◆ **EXERCISE DETAILS**
What is needed is an exact copy of every entry, without the pictures.

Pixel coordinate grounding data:
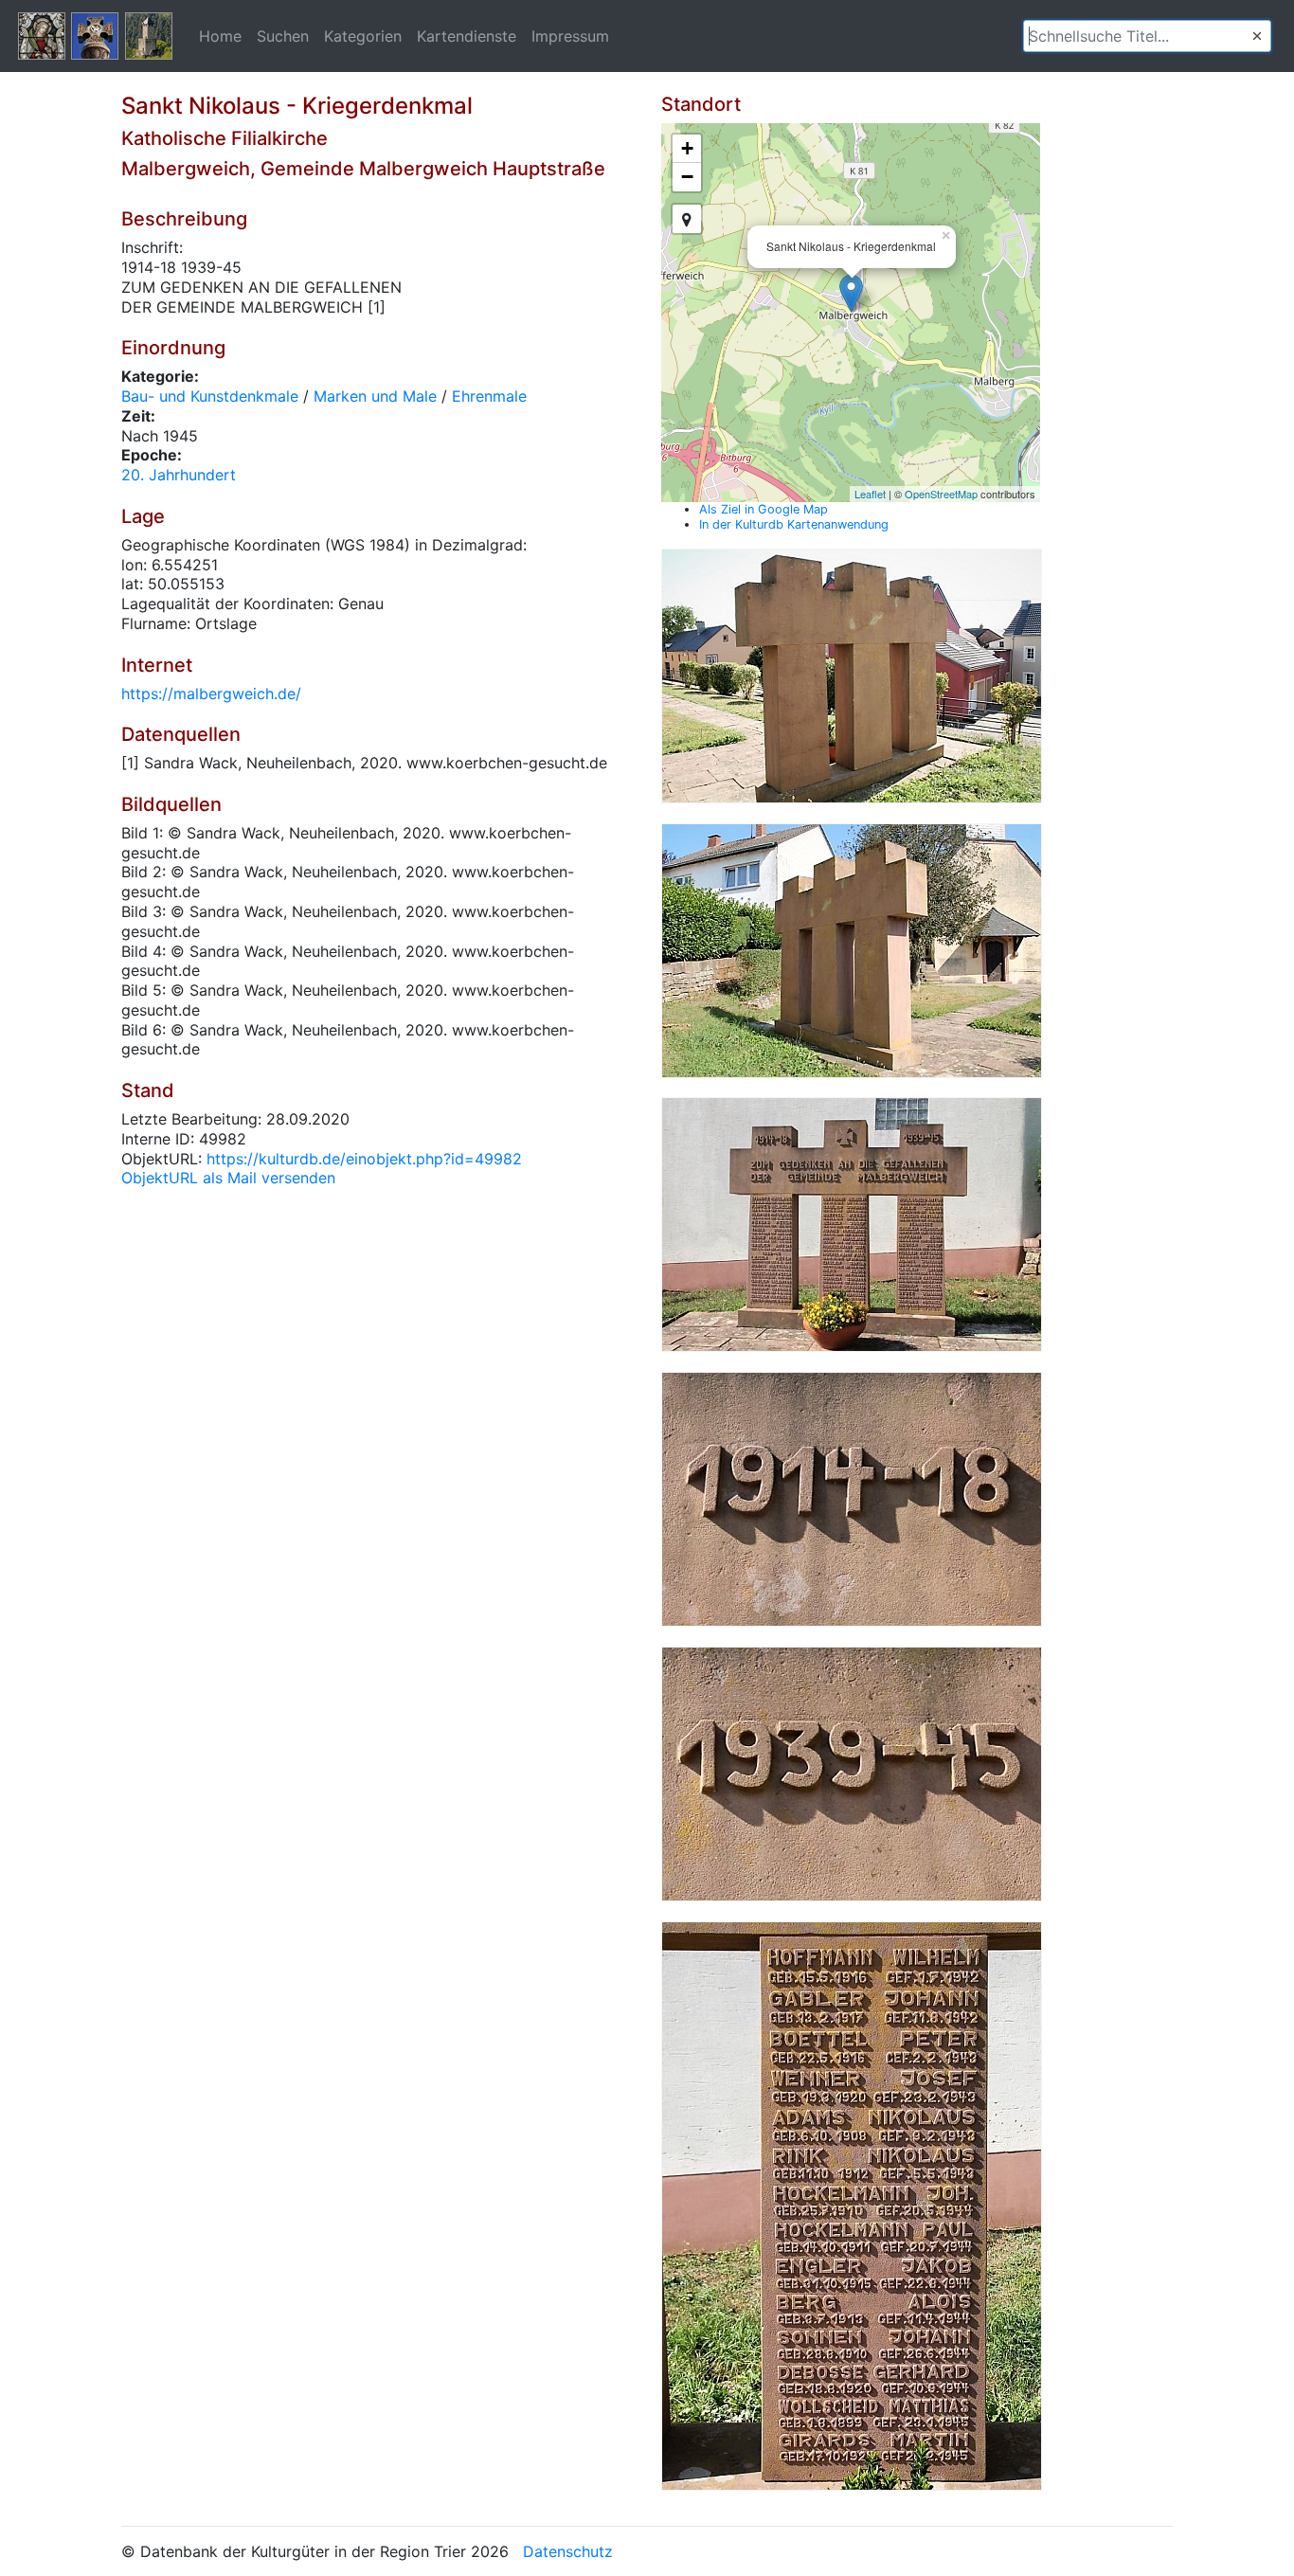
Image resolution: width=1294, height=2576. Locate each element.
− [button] (687, 177)
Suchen (283, 36)
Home (220, 36)
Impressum (570, 36)
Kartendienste (466, 36)
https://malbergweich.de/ (211, 693)
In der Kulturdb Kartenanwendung (794, 524)
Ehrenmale (489, 396)
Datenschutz (568, 2551)
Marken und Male (375, 396)
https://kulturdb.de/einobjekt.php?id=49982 (364, 1158)
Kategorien (363, 36)
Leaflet (870, 493)
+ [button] (687, 148)
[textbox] (1147, 36)
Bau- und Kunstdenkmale (209, 396)
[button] (1257, 36)
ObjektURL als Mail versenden (228, 1177)
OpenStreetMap (941, 493)
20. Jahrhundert (178, 474)
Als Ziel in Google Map (763, 509)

◆ **TASK OUTPUT**
Image resolution: width=1294, height=2576. Locate each element.
− [button] (687, 177)
Suchen (283, 36)
Home (220, 36)
Impressum (570, 36)
Kartendienste (466, 36)
https://malbergweich.de/ (211, 693)
In der Kulturdb Kartenanwendung (794, 524)
Ehrenmale (489, 396)
Datenschutz (568, 2551)
Marken und Male (375, 396)
https://kulturdb.de/einobjekt.php?id=49982 (364, 1158)
Kategorien (363, 36)
Leaflet (870, 493)
+ [button] (687, 148)
[textbox] (1147, 36)
Bau- und Kunstdenkmale (209, 396)
[button] (1257, 36)
ObjektURL als Mail versenden (228, 1177)
OpenStreetMap (941, 493)
20. Jahrhundert (178, 474)
Als Ziel in Google Map (763, 509)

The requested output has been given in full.